• [What you will do]: Only the lines from the first line of the records through the line containing "Activate the Text" belong in the answer. Copy them exactly.

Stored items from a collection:
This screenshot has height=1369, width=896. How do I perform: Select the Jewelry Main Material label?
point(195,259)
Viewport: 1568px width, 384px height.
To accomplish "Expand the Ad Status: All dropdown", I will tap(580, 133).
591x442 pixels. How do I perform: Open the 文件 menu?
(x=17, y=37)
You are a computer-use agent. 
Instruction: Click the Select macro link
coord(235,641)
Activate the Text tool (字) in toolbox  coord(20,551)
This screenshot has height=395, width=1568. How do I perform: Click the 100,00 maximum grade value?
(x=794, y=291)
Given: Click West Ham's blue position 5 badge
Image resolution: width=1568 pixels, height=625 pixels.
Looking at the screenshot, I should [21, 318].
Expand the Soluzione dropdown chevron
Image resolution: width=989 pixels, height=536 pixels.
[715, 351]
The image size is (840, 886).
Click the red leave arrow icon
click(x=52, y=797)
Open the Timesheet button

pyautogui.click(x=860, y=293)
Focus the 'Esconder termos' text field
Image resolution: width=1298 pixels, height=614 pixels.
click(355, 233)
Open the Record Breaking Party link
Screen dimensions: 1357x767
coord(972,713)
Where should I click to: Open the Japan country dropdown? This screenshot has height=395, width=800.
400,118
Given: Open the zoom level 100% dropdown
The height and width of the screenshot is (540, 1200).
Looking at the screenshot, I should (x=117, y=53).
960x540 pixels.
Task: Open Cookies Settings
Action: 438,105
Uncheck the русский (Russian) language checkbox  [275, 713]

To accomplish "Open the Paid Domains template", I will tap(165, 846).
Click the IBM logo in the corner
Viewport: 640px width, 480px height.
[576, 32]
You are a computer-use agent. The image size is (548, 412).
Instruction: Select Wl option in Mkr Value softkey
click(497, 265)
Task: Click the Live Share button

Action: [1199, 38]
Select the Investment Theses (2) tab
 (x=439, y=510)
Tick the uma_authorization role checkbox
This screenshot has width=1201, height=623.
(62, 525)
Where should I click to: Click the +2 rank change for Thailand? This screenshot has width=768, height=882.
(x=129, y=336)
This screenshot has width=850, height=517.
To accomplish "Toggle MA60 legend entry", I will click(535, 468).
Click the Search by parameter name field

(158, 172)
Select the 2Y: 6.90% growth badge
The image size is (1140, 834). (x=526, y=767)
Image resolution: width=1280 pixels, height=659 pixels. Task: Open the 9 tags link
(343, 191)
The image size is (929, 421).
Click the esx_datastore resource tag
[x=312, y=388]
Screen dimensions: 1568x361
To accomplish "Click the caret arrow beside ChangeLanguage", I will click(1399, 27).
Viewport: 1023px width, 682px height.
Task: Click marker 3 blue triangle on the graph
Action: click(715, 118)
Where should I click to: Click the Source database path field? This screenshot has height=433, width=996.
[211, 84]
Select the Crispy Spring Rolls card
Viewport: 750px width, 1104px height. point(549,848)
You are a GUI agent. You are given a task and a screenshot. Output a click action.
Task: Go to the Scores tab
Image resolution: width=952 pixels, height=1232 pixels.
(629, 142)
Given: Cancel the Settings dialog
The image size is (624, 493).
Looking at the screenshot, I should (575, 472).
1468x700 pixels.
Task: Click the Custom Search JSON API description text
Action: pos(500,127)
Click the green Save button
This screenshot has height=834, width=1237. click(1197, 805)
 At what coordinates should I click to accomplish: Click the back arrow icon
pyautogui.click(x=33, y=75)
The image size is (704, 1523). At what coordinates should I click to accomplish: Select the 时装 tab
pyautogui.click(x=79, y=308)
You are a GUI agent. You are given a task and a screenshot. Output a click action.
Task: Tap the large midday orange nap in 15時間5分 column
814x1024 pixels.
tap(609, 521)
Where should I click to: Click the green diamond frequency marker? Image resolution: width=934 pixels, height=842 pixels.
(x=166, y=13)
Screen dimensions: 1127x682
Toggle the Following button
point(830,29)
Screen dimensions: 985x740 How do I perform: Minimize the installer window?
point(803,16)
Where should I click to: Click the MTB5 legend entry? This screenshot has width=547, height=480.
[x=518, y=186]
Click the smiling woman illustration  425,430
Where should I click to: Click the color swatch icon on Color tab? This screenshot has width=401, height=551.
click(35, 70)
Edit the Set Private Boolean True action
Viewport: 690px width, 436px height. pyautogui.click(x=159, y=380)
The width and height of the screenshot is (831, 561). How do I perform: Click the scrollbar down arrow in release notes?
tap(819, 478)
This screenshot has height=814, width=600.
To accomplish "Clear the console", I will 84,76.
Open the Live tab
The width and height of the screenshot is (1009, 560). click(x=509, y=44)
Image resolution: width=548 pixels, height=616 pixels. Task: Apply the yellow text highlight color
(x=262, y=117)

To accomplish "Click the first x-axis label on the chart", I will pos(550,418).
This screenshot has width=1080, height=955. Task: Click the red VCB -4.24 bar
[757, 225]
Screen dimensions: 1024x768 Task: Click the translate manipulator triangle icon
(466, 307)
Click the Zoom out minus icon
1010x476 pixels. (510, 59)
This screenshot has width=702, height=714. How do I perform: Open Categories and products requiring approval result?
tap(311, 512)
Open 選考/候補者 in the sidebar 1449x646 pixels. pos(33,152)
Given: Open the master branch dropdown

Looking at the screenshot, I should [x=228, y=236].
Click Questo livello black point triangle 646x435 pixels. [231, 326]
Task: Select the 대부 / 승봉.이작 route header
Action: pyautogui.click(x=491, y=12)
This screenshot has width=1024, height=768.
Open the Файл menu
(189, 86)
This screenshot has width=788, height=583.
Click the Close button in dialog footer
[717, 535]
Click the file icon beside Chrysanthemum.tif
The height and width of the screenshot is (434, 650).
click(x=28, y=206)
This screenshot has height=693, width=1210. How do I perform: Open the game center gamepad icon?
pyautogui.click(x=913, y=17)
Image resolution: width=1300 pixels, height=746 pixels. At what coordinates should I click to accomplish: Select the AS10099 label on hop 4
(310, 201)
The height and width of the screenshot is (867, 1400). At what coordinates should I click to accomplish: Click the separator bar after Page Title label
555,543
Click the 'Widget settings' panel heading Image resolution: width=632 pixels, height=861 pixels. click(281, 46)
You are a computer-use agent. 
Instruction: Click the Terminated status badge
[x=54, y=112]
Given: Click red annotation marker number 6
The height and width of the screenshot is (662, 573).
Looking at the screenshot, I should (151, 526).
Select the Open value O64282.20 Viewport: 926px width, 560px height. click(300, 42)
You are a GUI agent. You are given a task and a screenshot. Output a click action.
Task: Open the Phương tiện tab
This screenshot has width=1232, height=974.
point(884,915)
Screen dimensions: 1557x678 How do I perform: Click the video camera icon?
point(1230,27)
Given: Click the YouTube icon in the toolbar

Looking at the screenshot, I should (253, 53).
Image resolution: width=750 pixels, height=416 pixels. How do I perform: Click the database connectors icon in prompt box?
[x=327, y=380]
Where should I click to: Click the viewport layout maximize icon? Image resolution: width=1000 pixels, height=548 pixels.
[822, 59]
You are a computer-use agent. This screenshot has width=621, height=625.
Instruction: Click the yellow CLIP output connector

• [Task result]:
This screenshot has height=1369, width=896. How do I perform: Select the Jewelry Main Material label?
point(195,259)
Viewport: 1568px width, 384px height.
To accomplish "Expand the Ad Status: All dropdown", I will tap(580, 133).
591x442 pixels. How do I perform: Open the 文件 menu?
(x=17, y=37)
You are a computer-use agent. 
Instruction: Click the Select macro link
coord(235,641)
Activate the Text tool (字) in toolbox  coord(20,551)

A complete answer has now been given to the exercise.